#### [Assignment]
What is needed is a copy of each line in the listing below that contains "Guitar".

#### [Information given]
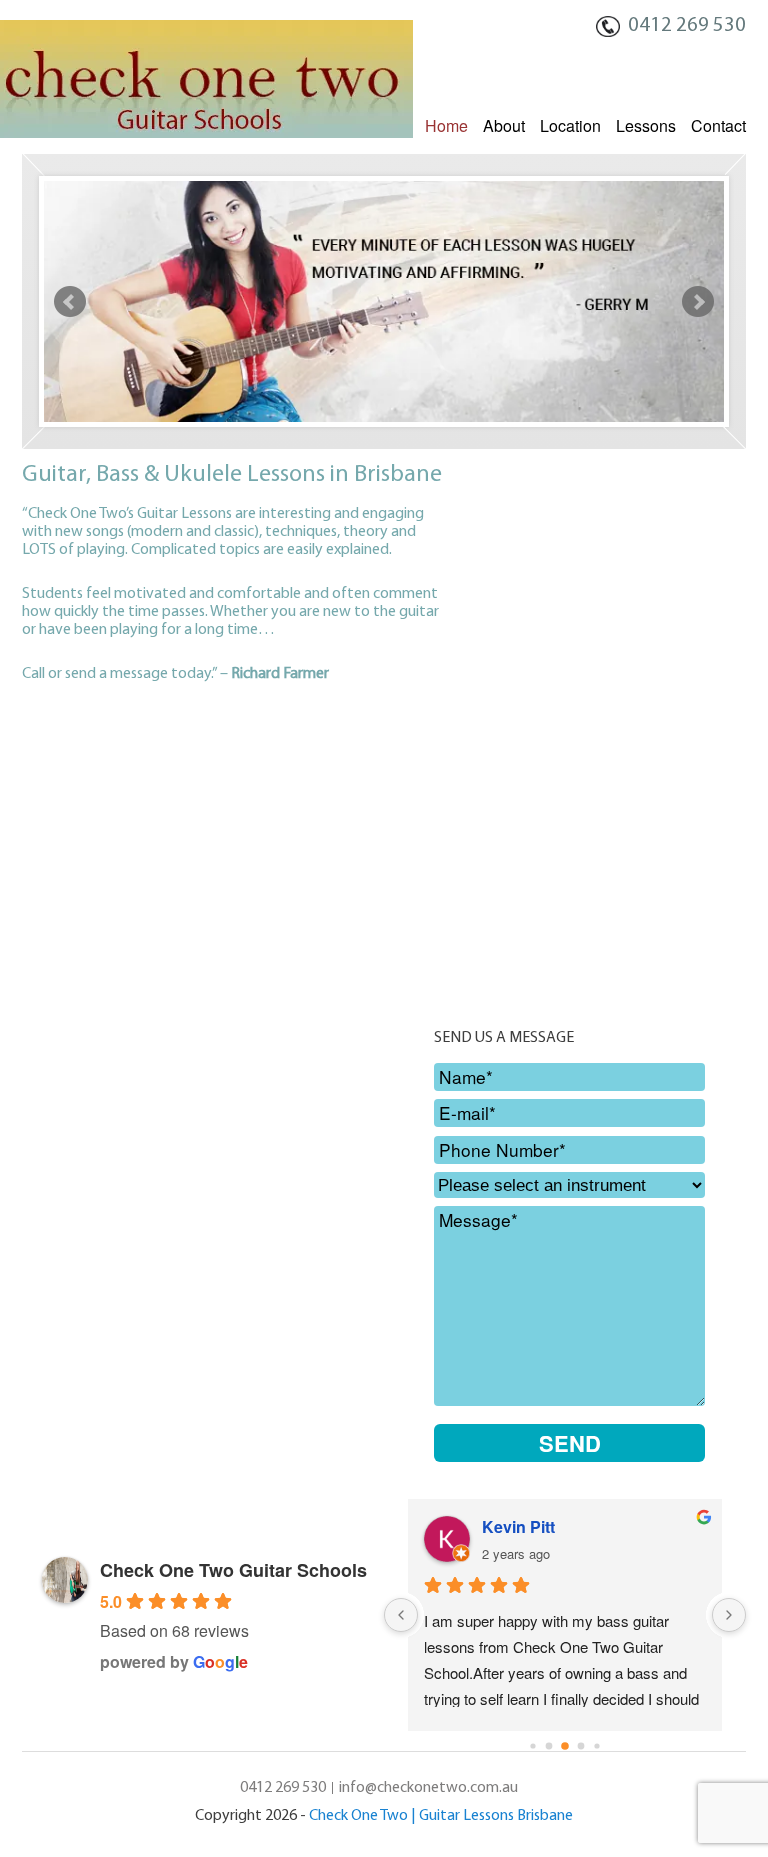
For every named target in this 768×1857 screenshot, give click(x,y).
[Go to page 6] (581, 1746)
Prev (70, 302)
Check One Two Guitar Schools (233, 1570)
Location (570, 125)
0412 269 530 (283, 1788)
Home (446, 125)
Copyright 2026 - (384, 1816)
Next (698, 302)
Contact (718, 125)
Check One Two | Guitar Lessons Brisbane (441, 1816)
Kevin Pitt (518, 1526)
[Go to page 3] (532, 1745)
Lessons (646, 125)
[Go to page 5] (565, 1746)
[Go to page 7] (596, 1745)
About (504, 125)
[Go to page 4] (549, 1746)
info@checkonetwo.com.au (428, 1788)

#### [Result of the exercise]
Check One Two Guitar Schools (233, 1570)
Check One Two | Guitar Lessons Brisbane (441, 1816)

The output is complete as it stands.